Nobody’s Listening: Justice for the Yazidi People
The Healing Lens: A Photographic Journey by Yazidi Survivors
Stories of Thread & Ink: Preserving Yazidi Cultural Heritage

Des larmes à l’art
Composé d’archives, d’œuvres, de photographies, de courts-métrages et de témoignages, le projet vise à déterrer l’histoire sanglante des Yézidis tout en servant de référentiel numérique permanent. Loin de l’approche victimaire, la résilience des survivants est alors mise à l’honneur. Comme une bougie qui ne s’est jamais éteinte, une rose qui ne s’est jamais fanée, les artistes incarnent la résistance des femmes face à l’injustice la plus radicale. Pour le devoir de mémoire, ces 16 survivantes ont déposé leurs histoires sur des œuvres. Commuant ainsi leur trauma en combat politique.
« Les femmes qui ont créé cette archive ont décidé d’affirmer leur identité et refléter la force, la dignité et la vitalité de leur communauté. C’est une contribution essentielle à la préservation de la mémoire sociale au lendemain de la violence.”
Dr. Nisha Sajnani, fondatrice et directrice du programme Art & Santé de l’Université de New York.
Les oubliés de l’Orient
3 août 2014. Le soi-disant État islamique prend le contrôle du nord de l’Irak.
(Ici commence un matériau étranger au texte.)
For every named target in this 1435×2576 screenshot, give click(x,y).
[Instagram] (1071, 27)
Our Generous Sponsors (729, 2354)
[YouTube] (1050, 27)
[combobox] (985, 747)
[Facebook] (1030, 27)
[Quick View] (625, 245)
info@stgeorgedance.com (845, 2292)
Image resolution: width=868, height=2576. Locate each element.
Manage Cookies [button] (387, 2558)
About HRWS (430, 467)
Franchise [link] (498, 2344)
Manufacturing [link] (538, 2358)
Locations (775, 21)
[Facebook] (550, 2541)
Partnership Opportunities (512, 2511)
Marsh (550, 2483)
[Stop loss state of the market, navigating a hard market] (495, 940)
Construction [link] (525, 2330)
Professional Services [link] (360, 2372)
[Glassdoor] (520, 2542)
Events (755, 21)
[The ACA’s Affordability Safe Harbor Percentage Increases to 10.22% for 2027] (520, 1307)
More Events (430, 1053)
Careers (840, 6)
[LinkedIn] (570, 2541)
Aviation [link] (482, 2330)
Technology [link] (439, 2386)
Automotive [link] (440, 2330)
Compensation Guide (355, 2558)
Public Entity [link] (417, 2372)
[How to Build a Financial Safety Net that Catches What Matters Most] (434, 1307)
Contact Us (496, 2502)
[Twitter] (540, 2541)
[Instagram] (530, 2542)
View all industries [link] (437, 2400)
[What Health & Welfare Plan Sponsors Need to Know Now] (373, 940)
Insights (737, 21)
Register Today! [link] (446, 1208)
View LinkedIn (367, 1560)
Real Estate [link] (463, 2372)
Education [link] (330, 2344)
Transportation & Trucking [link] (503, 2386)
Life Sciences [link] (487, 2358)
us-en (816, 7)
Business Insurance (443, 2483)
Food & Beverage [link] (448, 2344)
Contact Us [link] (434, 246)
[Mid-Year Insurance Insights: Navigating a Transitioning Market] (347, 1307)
Il balaye, à son passage, les foyers ancestraux de la communauté yézidie, une ethnie kurdophone. L’endoctrinement commence et un ultimatum est lancé : les habitants sont contraints à la conversion forcée. Fidèles à la religion des septs anges, une des plus anciennes, les Yézidis refusent de se soumettre à l’Islam. En se fondant sur un Coran réduit au pharisaïsme, “l’État Islamique”, exécute des hommes, viole des femmes, kidnappe des enfants, détruit des patrimoines religieux et assène son barbarisme le plus bestial au peuple yézidi.

Réduits à l’esclavage, massacrés puis jetés dans des fosses communes… Des milliers de femmes, hommes et enfants ont croupis sous le drapeau noir de Daesh. Mauvais sort. Tout au long de leur histoire, les Yézidis ont été victimes de plus de 74 génocides en raison de leurs croyances religieuses, incomprises de leurs voisins musulmans. Aujourd’hui, plus de 200 000 Yézidis vivent dans des camps de déplacés, majoritairement au Kurdistan irakien. Mais huit ans après le dernier massacre ethnique, les survivants continuent de réclamer soutien et justice – les enlèvements, les viols et les exils étant toujours d’actualité.